By Thomas Catán - The Financial Times. 6 Apr 2000 01:47GMT
The television crews, with their satellite transmitters and helicopters circling overhead, are confirmation that the modest white bungalow where Elián González lives is at the centre of an international political storm.
In fact, this otherwise quiet area of "Little Havana" has wielded prodigious influence over US politics for more than 40 years, since the first of its residents fled Fidel Castro's revolution.
In a testament to their enduring influence, Vice-President Al Gore broke with his administration's line last week and supported calls for the Cuban boy, who washed up on US shores last Thanksgiving, to be granted permanent residence.
The explanation has always run something like this: Cuban-Americans, who account for a large proportion of the vote in Miami, are indispensable to any presidential candidate wishing to win the state, one of the largest prizes in the complex arithmetic of US presidential elections. In addition, a
well-oiled Cuban-American political machine controls millions of dollars in donations and can mount blistering campaigns against candidates it dislikes.
But the days when Cuban exiles could wield such mighty influence over American politics and foreign policy might well be numbered.
Cuban-Americans have long had an image as intransigent hard-liners, often seen to be on the fringes of US politics. But until now, they have also been on the right side of the debate.
After Cuban fighters shot down an unarmed aircraft piloted by anti-Castro crusaders before the elections in 1996, the outcry forced President Bill Clinton to sign the unpalatable Helms-Burton Act. This law, meant to strengthen sanctions against Cuba, soured relations with US trading partners,
made it look like a global bully and placed Cuba policy firmly in the hands of Congress.
This time, however, things are different. In the latest Gallup poll, nearly two-thirds of Americans said they approved of the government's decision to send Elián back to Cuba. Just over half said the Clinton administration was making the decision based on what it feels is best for US
relations with Cuba.
Increasingly, the exiles are out of step. At times, the rhetoric from Miami has sometimes seemed almost secessionist, with two local mayors going before the television cameras to say they won't help the federal government enforce the law.
All of which makes Mr Gore's overture to the Cuban community more perplexing to people within his own party.
Aides are already battling the perception among voters that their candidate will say or do anything to get elected, and his statements didn't help in that regard.
And whatever he says on this issue, the hard-core Cuban vote is unlikely to come Mr Gore's way.
Cuban exiles have long been fervent supporters of the Republican party, and its candidate, George W. Bush, has backed their position from the start.
More likely, Mr Gore is aiming to keep his edge among other Hispanic voters, who have a big presence not only in Florida, but in other key states such as California, Texas and New York.

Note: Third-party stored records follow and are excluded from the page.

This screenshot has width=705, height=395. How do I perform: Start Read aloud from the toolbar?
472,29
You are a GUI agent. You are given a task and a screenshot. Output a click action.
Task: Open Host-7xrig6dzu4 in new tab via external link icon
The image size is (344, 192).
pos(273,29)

In contrast with previous Republican candidates, George W. Bush has been extremely popular among Hispanics, a large proportion of whom voted for his re-election as governor in Texas. But the Cuban-American vote is not the Hispanic vote.
Indeed, of the Latin American immigrants that are politicised, many are more likely to be sympathetic to Castro's Cuba than the Cuban exiles.
Even the Cuban-American vote is not nearly as monolithic as it once was, with many new immigrants less politically inclined.
At bottom, there is a class issue masked by one of race. Many of the Cubans who originally fled Cuba were professionals, land-owners or businessmen, who quickly rebuilt their lives in Miami and have been tremendously successful since. New Cuban immigrants, as well as the Dominicans, Haitians,
Mexicans and central Americans who make their way to the US, are most often from the poorest classes in their own countries.
The moment of truth will come when the time the exiles have been waiting for arrives and Castro dies. Despite their accumulated political influence, many have never assimilated in the US, thinking they will one day return to their homes in Havana.
It remains to be seen how many will then wish to give up the comforts of Miami for the dereliction of Havana, particularly for the many now born in the US.